Specifically, sea-faring robots that might be the key to understanding how the world’s oceans are absorbing rising levels of carbon dioxide that are cooking the planet beyond the point of no return, as the United Nation’s Intergovernmental Panel on Climate Change stated unequivocally today.
While climate scientists are dead certain that humans are responsible for the rapid increase in global temperatures, they are far less sure about how the oceans absorb half the carbon spewed from everything from coal-fired power plants in China to cows in California.
That’s because the oceans are, obviously, big places. It’s exceedingly expensive to deploy research vessels to conduct scientific investigations into the mechanisms responsible for greenhouse gas absorption and the impact of using the seven seas as humanity’s carbon garbage dump. One well-equipped and staffed ship alone can cost $55,000 a day to operate.
Enter a University of Texas marine scientist named Tracy Villareal and four wave-and-solar-powered robots named Piccard Maru, Fontaine Maru, Papa Maru and Benjamin.
Called Wave Gliders, the surfboard-sized ‘bots made by Silicon Valley firm Liquid Robotics set out on a record-setting, 10,000-mile trans-Pacific crossing to Australia and Japan in November 2011. A year later two of the Wave Gliders arrived in Australia while the two others ran into problems and never reached their destination in Japan. Along the way the robots’ sensors collected terabytes of data on ocean conditions and Liquid Robotics sponsored a contest called the PacX Challenge for scientists to make best use of that information.
This week an independent scientific board named Villareal the winner, awarding him a $50,000 research grant from oil giant BP (irony noted) and putting Wave Gliders at his disposal for six months. Villareal studies diatom phytoplankton, the microscopic plant species that are critical to removing carbon from the atmosphere. Think of them as the Amazon jungles of the seas.
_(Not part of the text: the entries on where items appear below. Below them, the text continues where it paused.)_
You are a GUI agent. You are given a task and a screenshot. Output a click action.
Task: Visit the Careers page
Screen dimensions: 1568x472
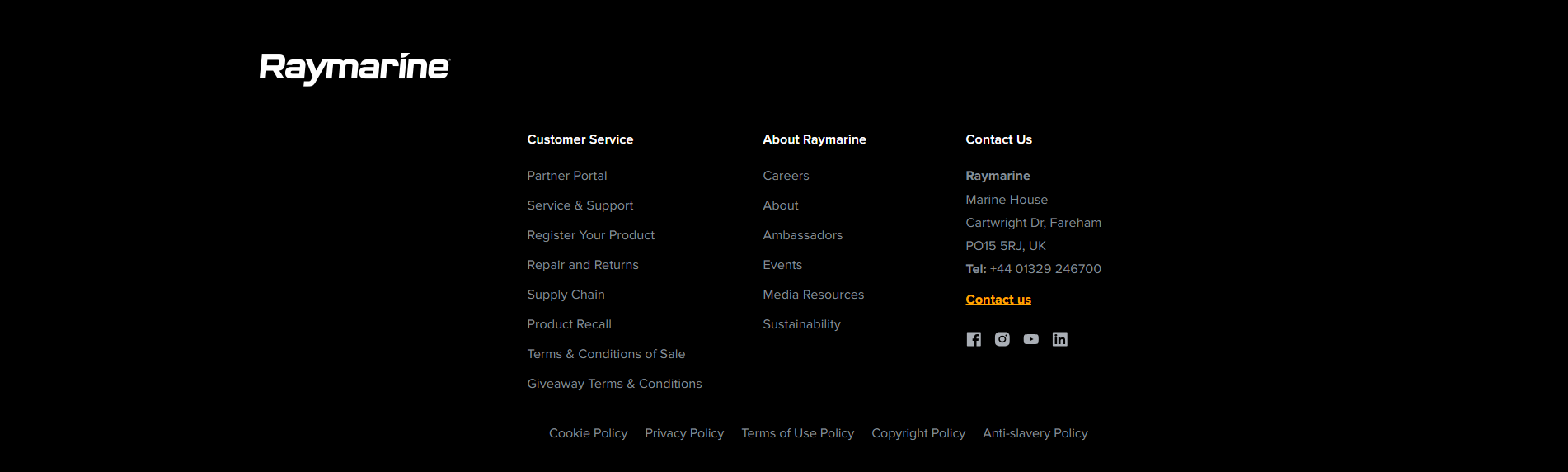point(786,176)
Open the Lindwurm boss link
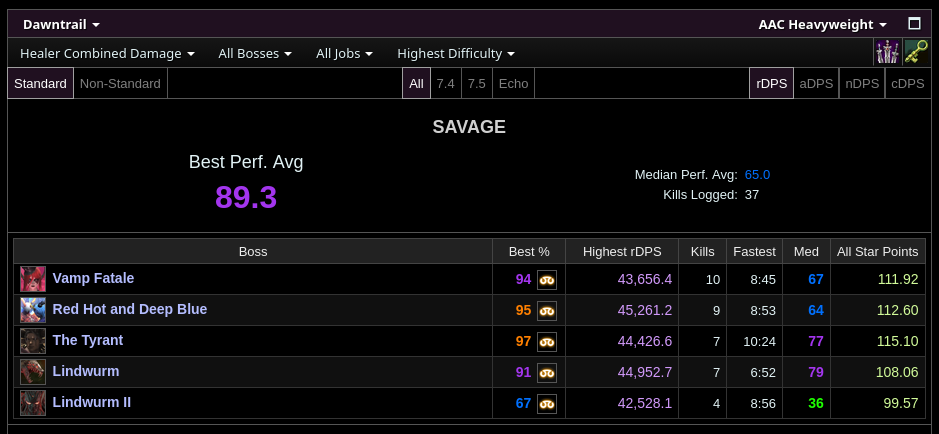Screen dimensions: 939x434 tap(86, 371)
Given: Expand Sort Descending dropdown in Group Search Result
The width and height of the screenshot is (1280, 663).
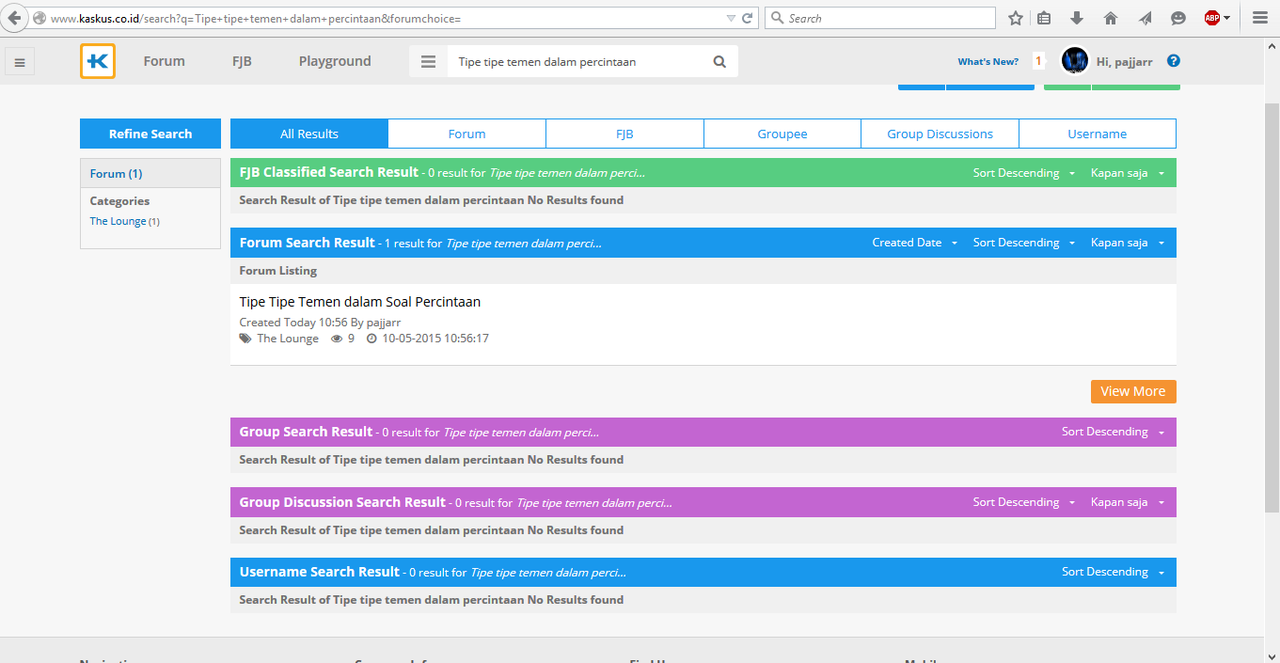Looking at the screenshot, I should (x=1112, y=432).
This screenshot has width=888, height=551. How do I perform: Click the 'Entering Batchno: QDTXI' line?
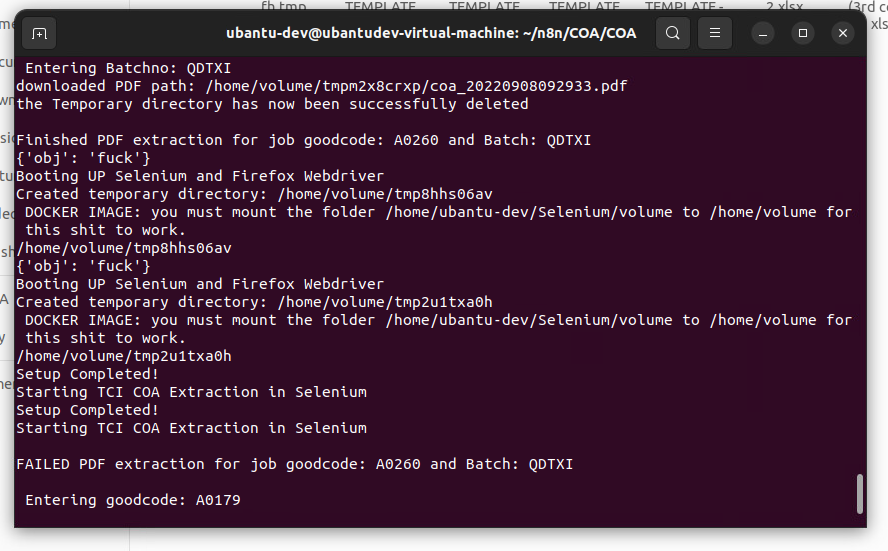pos(128,68)
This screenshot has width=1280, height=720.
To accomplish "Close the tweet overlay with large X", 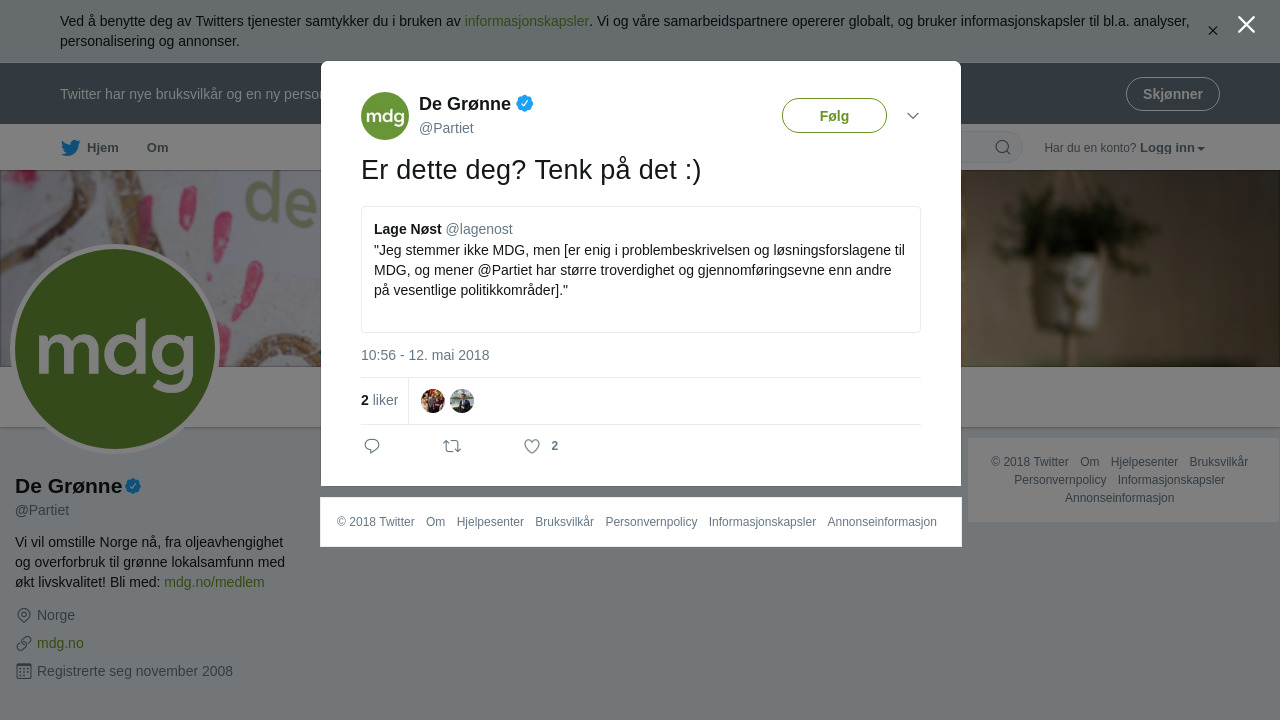I will pos(1246,25).
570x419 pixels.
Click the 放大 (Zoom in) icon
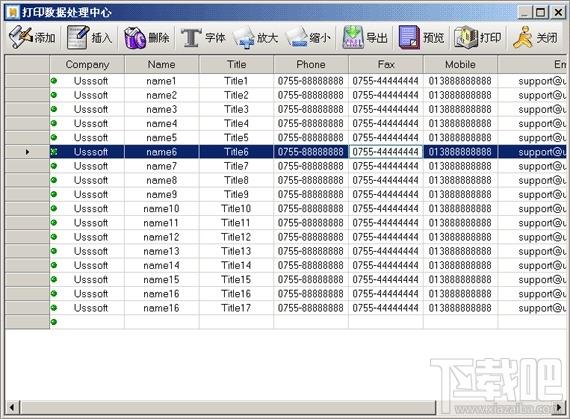pyautogui.click(x=244, y=37)
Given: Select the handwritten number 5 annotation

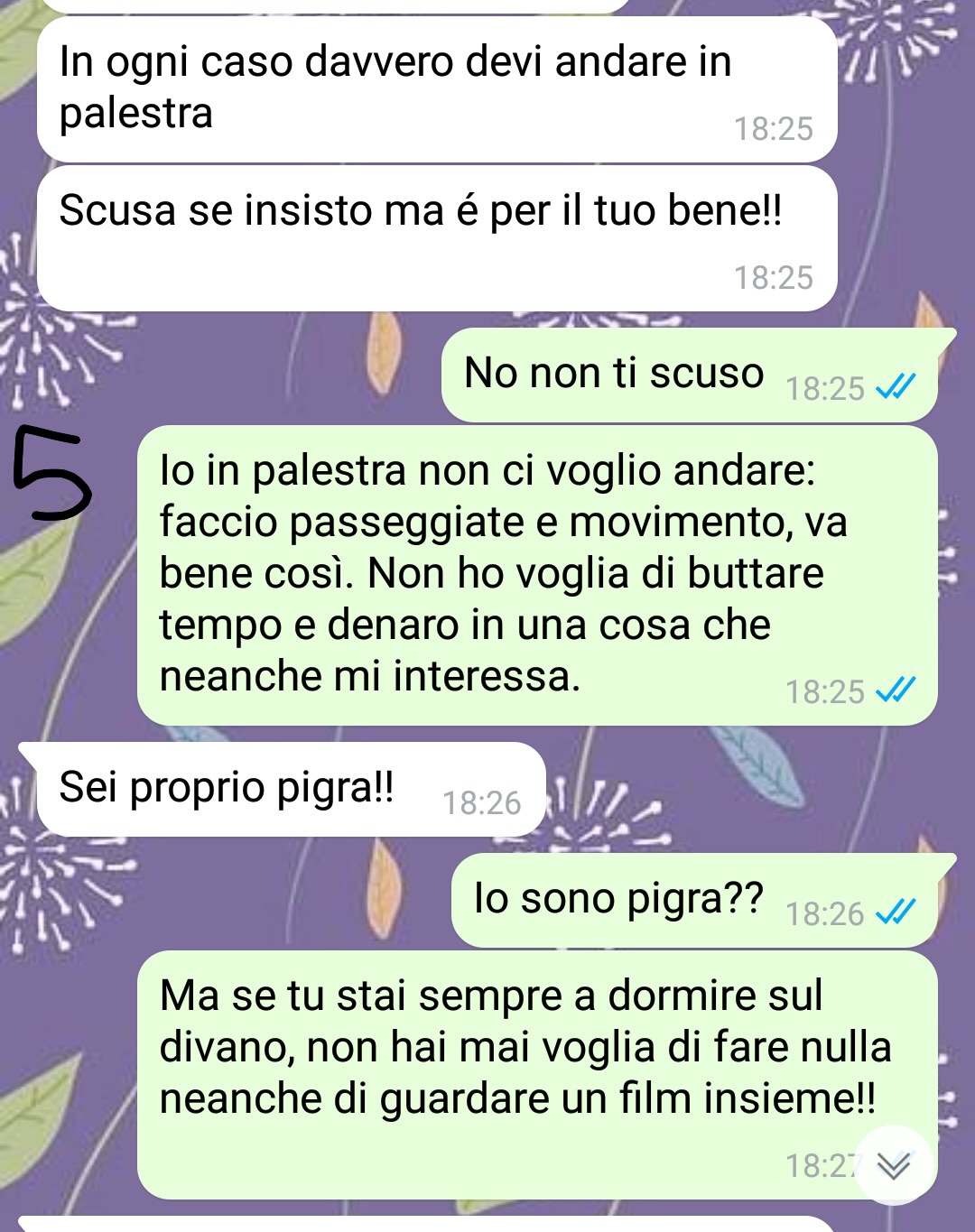Looking at the screenshot, I should coord(51,474).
“When does this carbon removal occur, where does it occur, how long does it last and how much carbon are they sequestering are the questions we’re trying to answer,” Villareal told Quartz.
“At certain stages of their life history, they start forming these large masses like diatom dust bunnies,” he says. “The consequences are that at some stage in the diatom bloom these things turn into rocks that sink very fast. It’s a way for carbon to get to the bottom of the ocean and be sequestered without being eaten by fish.”
To study that phenomenon, Villareal and his research partner, Cara Wilson of the US government’s NOAA Fisheries service in California, need to be present during the brief time when deep ocean phytoplankton blooms occur. Easier said than done. Satellite images can pinpoint blooms and then one of those pricey research vessels must race to reach them before they disappear.
“Ship schedules are booked a year in advance and you have very little leeway,” says Villareal. “You only have a few days a year on the ship and you once get out there and the blooms can disappear.”
Wave gliders incur a fraction of the cost of a research vessel and can operate autonomously for a year or more at a time, propelling themselves through flapping fins that tap the power of waves while charging their instruments through solar panels. That promises to unleash a revolution in climate change ocean research, according to Villareal.
“I can send a Wave Glider out there to areas where we know conditions are right for blooms and just park it and wait for a bloom to occur,” he says. “You can’t do that with a research vessel.”
The robots are able to collect much more extensive data, which they beam through a satellite link to cloud servers. Graham Hine, Liquid Robotics’ senior vice president for product management, told Quartz that if that data show promising areas for further investigation, scientists can simply order a Wave Glider to return to a particular bloom.
“What we’re hoping is that the Pacific Crossing Challenge will inspire the scientific community to take advantage of this tool and use it for further study,” he says.